Records shown:
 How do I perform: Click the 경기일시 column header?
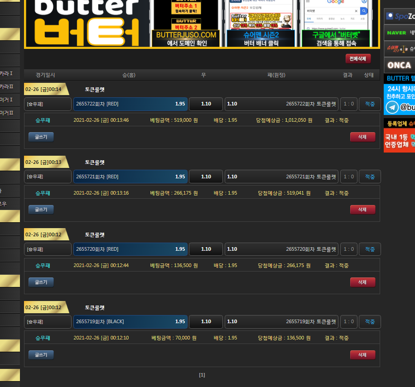(45, 75)
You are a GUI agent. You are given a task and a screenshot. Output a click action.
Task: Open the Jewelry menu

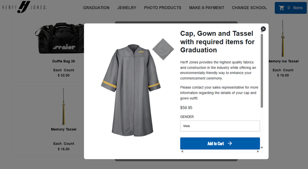click(127, 8)
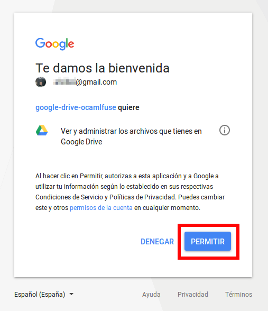Screen dimensions: 268x311
Task: Click the authorization paragraph about Permitir
Action: click(130, 192)
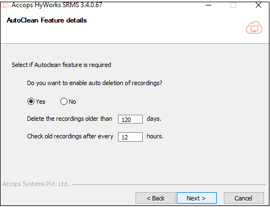This screenshot has width=270, height=207.
Task: Click the days input field showing 120
Action: tap(130, 119)
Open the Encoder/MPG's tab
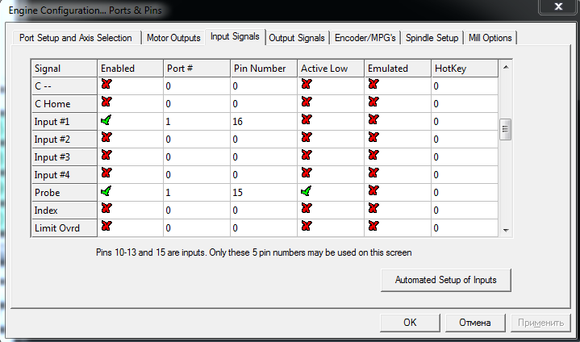 365,38
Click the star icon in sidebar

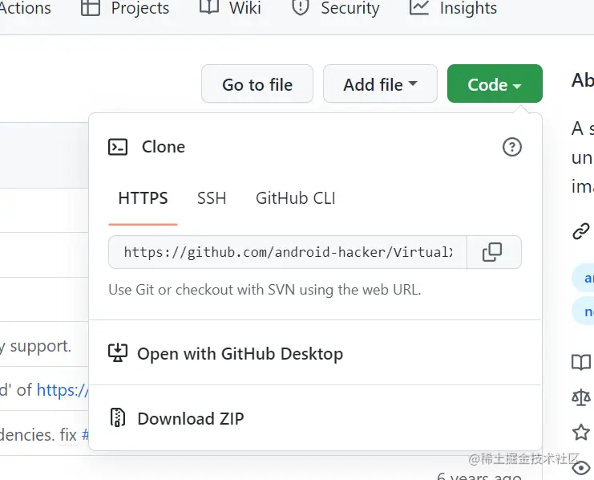click(x=581, y=432)
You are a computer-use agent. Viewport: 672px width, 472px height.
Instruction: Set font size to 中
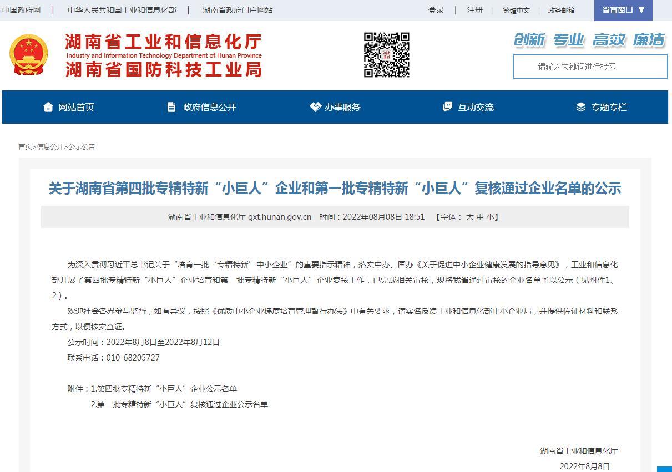pyautogui.click(x=479, y=217)
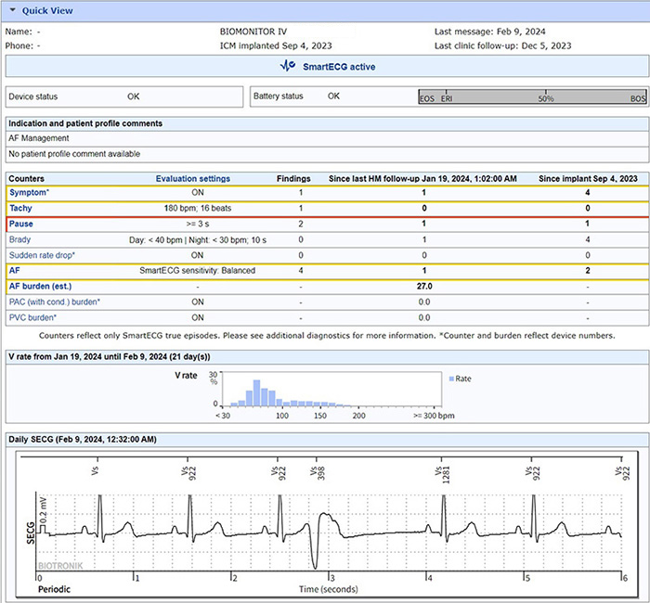Open AF burden (est.) details
This screenshot has width=650, height=603.
[x=40, y=286]
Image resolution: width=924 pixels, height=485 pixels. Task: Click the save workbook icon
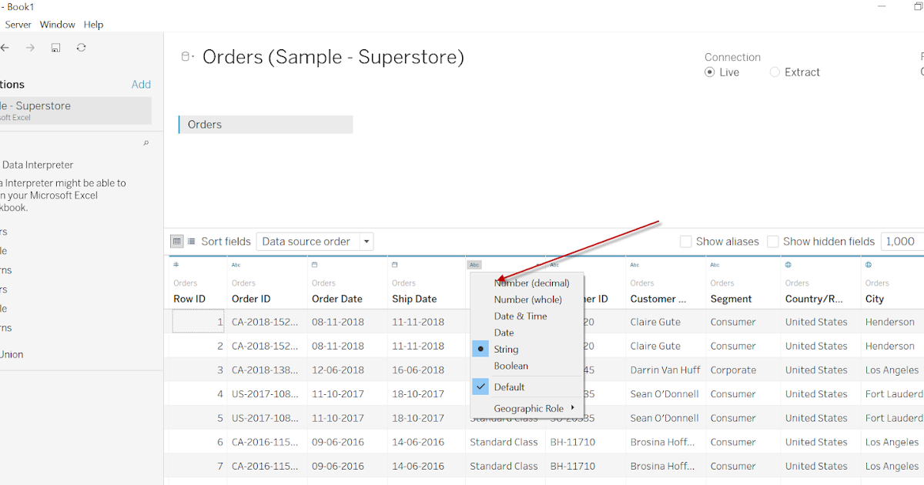pos(55,47)
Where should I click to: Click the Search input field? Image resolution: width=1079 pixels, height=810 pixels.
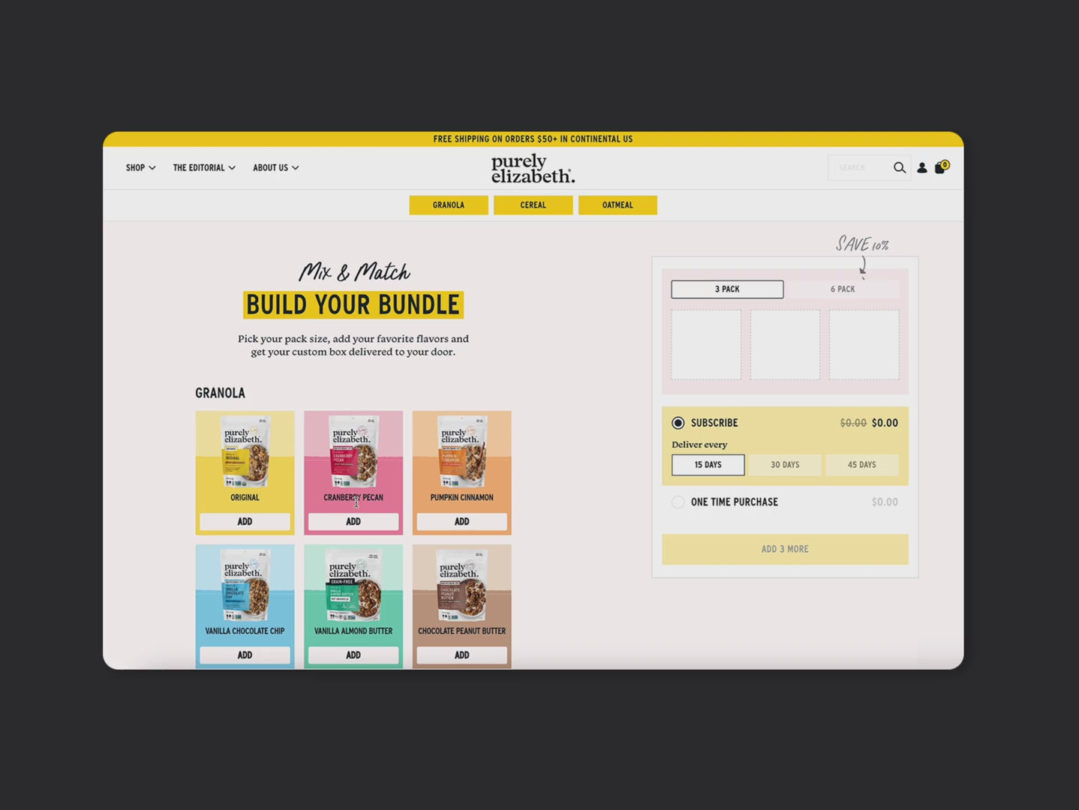(858, 168)
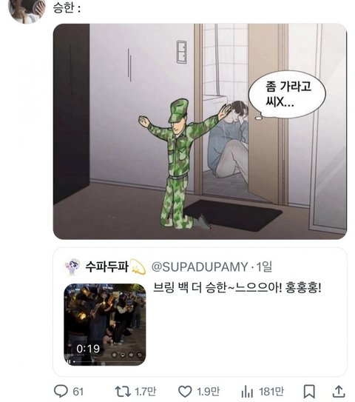Pause the quoted video at its left corner
The image size is (355, 402).
pyautogui.click(x=68, y=362)
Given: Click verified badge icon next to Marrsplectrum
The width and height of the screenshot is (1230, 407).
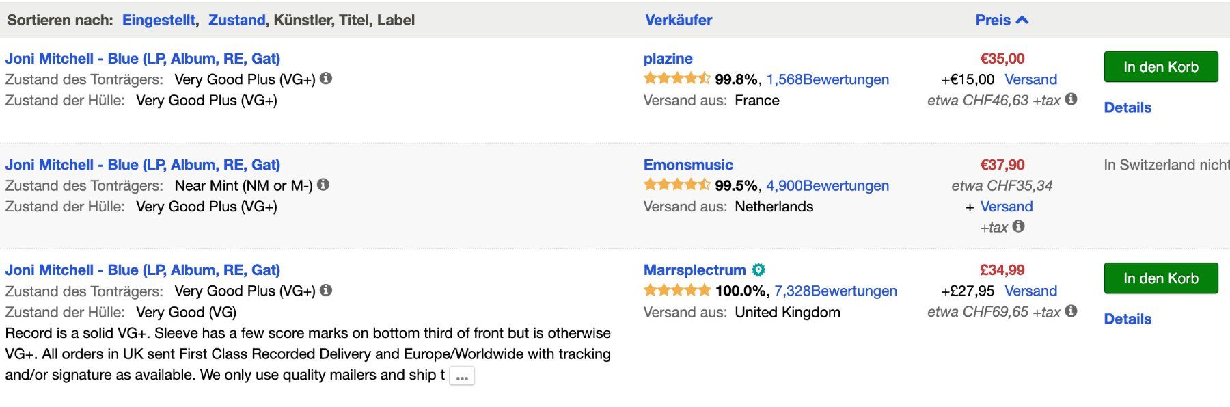Looking at the screenshot, I should tap(759, 270).
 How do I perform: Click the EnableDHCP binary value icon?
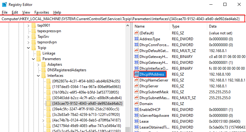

About this task: Stop at the line containing "You are a GUI" and include it. Everything from the first line of the material up to there is to be repeated exactly, leaving out pictures.

Answer for the task:
 How do I perform: Click the 경기일시 column header?
(45, 75)
You are a GUI agent. You are given a task and a screenshot. Output a click action.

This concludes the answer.